O romantismo fica por conta deste autor, que, ao elaborar o texto enfim introduzido no art. 5º, inciso XIX da Carta de 1988, entreteve esperanças de que, efetivamente, a Propriedade Intelectual seria tutelada tendo em vista o interesse social e o desenvolvimento tecnológico e econômico do País. Romantismo que se alastrou numa segunda edição com muita ênfase nos aspectos de Direito Constitucional da propriedade intelectual. Este romantismo, inesperadamente, acabou por se transformar numa preocupação de nossos tribunais.

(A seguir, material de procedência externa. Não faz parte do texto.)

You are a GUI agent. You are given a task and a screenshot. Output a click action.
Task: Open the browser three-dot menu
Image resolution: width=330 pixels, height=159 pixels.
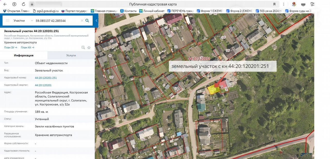click(x=284, y=4)

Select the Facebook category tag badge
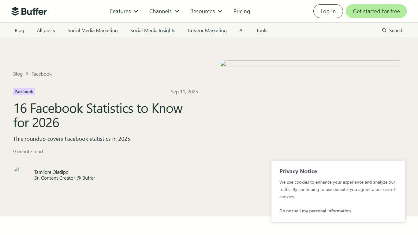[24, 91]
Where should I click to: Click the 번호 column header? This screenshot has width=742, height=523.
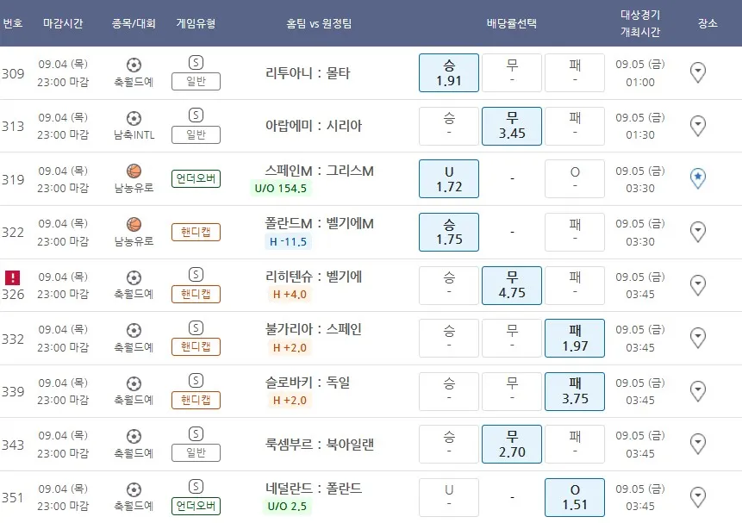click(13, 23)
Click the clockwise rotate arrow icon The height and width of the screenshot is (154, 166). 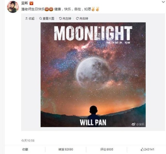(77, 18)
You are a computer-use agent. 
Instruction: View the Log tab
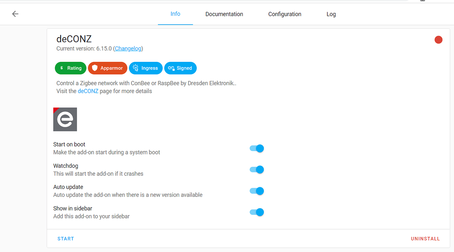pos(331,14)
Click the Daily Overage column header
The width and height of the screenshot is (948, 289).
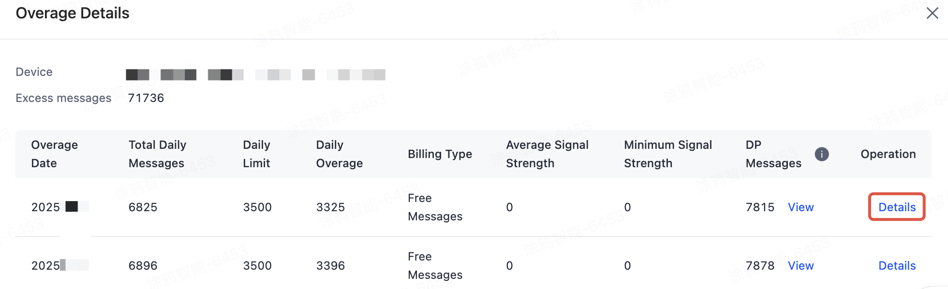[x=339, y=154]
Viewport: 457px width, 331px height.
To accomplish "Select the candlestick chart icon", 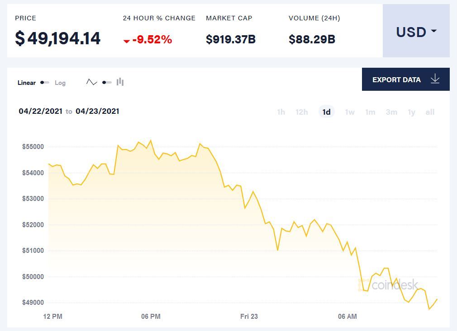I will pos(120,82).
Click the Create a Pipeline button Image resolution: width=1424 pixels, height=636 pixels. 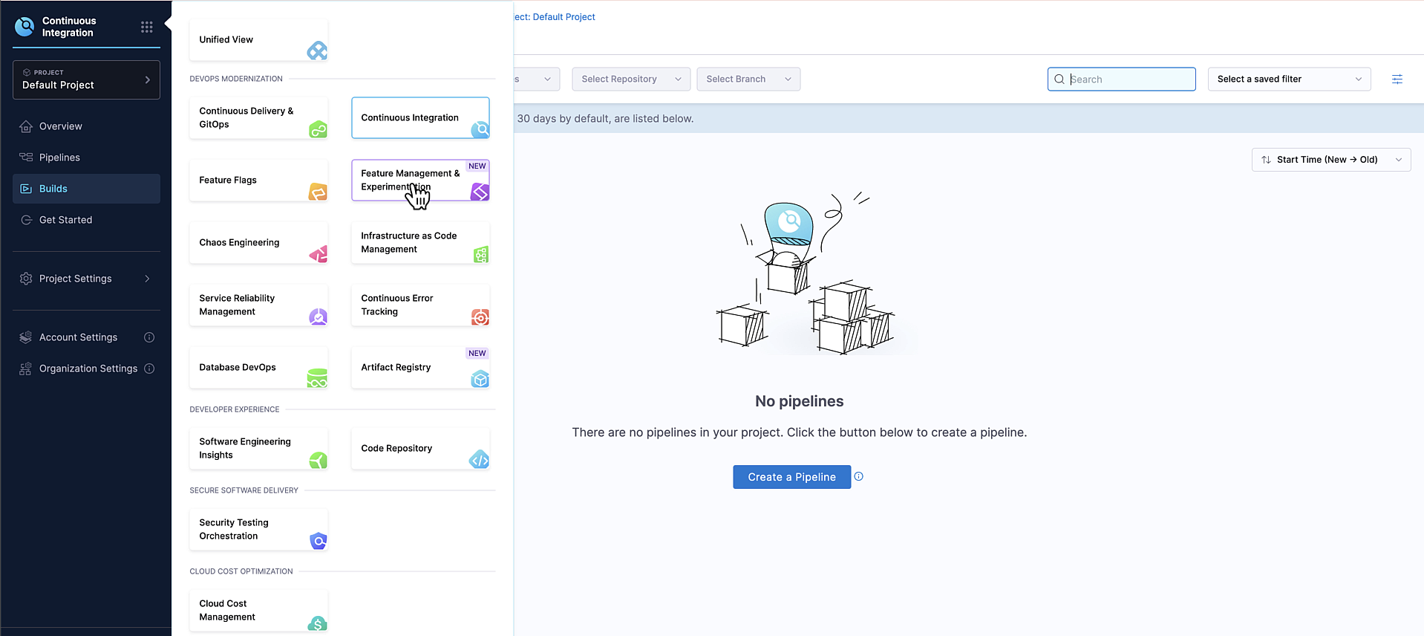791,477

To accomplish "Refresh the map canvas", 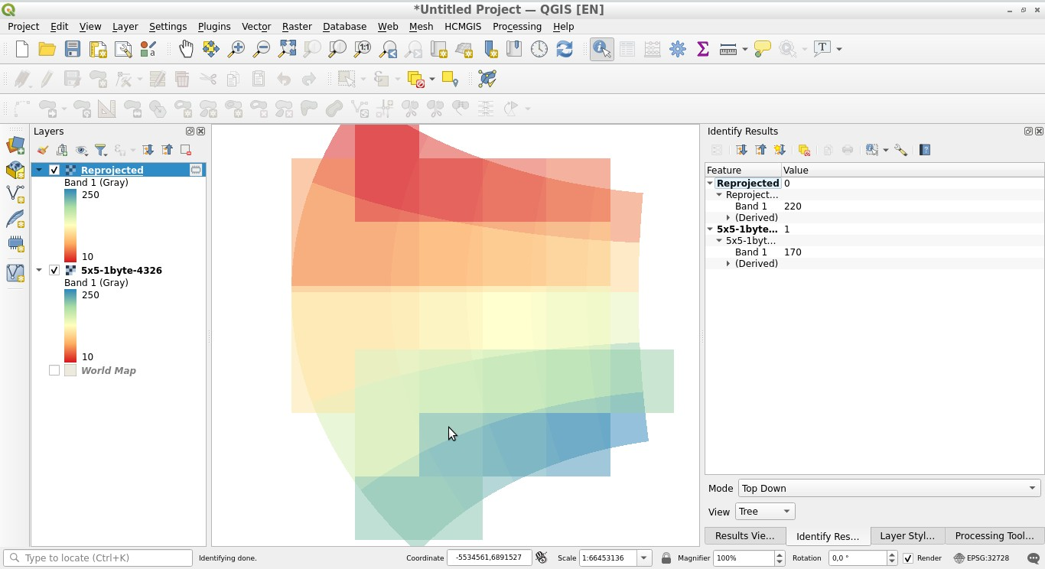I will (x=564, y=49).
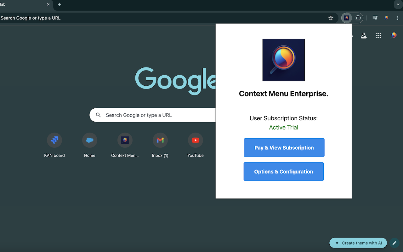Expand the tab search chevron in title bar
The width and height of the screenshot is (403, 252).
click(397, 5)
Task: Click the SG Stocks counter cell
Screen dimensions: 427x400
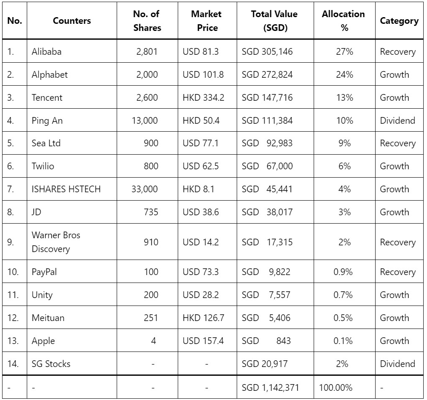Action: point(72,364)
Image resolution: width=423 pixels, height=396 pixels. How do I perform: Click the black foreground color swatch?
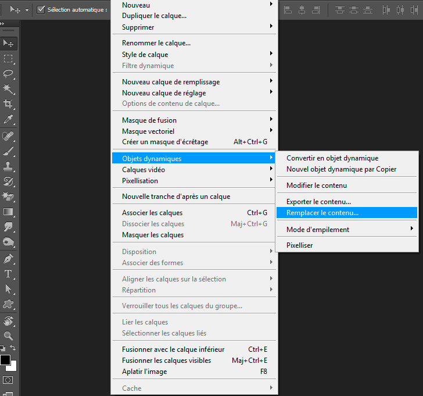tap(5, 359)
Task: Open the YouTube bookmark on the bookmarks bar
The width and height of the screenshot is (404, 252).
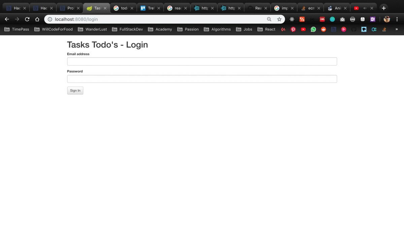Action: click(x=303, y=29)
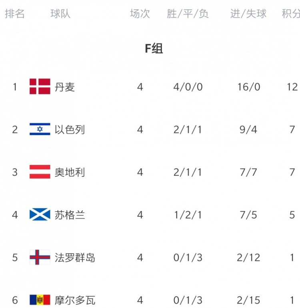Select the 奥地利 team name

point(70,172)
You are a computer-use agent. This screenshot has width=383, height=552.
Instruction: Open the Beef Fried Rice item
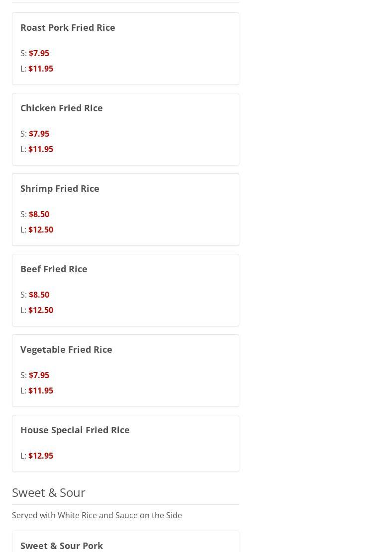[x=54, y=269]
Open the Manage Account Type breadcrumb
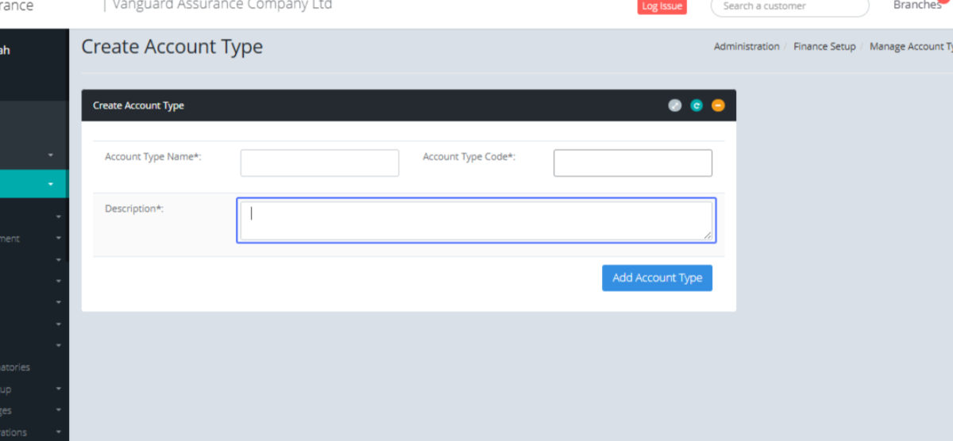 click(910, 47)
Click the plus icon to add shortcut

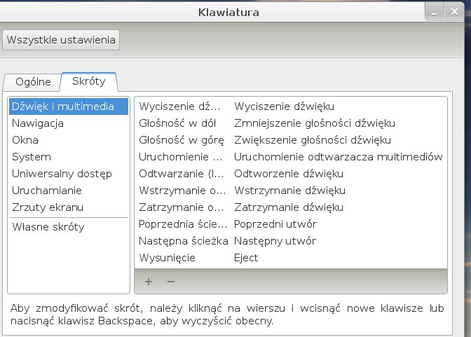149,281
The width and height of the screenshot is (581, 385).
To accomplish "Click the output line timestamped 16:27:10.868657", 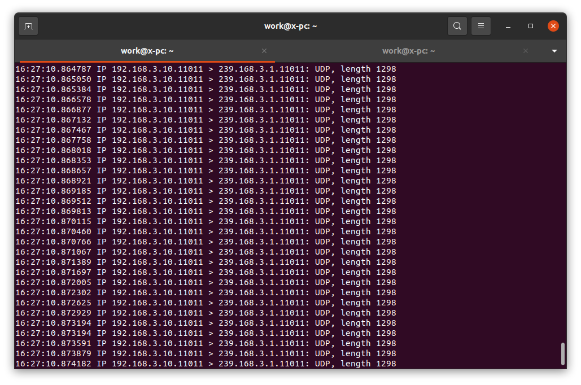I will 206,170.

Cumpre-me agradecer, finalmente, pelo tempo suprimido de nosso escritório de advocacia e pela prática comum nas áreas deste livro, meus colegas do grupo de Propriedade Intelectual Elaine Ribeiro do Prado, Glória Márcia Percinoto, Patrícia Porto, Pedro Marcos Nunes Barbosa, Ana Beatriz Barbosa, Ana Paula Buonomo Machado, Marcus Augustus Lessa e Fabio Rodrigues Guimarães, assim como nossos consultores Allan Rocha e Leandro José Luz Riodades de Mendonça. Também a nossos colegas de outras áreas, Ingrid Melania Rasmusen Amaya, Paula Machado, Mariana Tápias, Raul Amaya, Graziela Soares Ferreira, Marcelo Gustavo Silva Siqueira, Rosana de Jesus Guilherme; a Cristina de Holanda Sheldrick, por muito tempo colaboradora do grupo de Propriedade Intelectual do meu escritório antes de sair para sua carreira internacional. De S.Paulo, Manoel Joaquim Pereira dos Santos, co-autor comigo de vários projetos; de Los Angeles, Michael Krieger, um crítico feroz da coerência lógica, em especial na sua área de Direito da Informática; de Puchheim, a Karin Grau-Kuntz, com quem divido autorais e discussões infindáveis. A Cristina Martins, sem a qual não teria tempo para escrever e trabalhar.

A terceira edição

Esta terceira edição marca um novo enfoque da obra. O título “Uma Introdução”, passa a ser o primeiro volume de proposta mais dilatada, que ganha o apodo de Tratado da Propriedade Intelectual. Neste volume, se trata das matérias realmente introdutórias, quais sejam, os temas iniciais da disciplina, as bases constitucionais da propriedade intelectual, a doutrina da concorrência privada, o direito internacional pertinente e a questão do Direito Público da Concorrência aplicável à propriedade Intelectual. Não se abandona o empenho didático que fez nascer o livro, muito embora o alcance mais largo do trabalho.

Em cada um desses capítulos, muito se acresceu à edição anterior. Na verdade, apenas tais segmentos correspondem a todo conteúdo em páginas da terceira edição, se excluído o anexo legislativo.

Espero, assim, que se reconheça neste volume o jeito que a obra nasceu, só que mais amadurecida pelo tempo e pela experiência.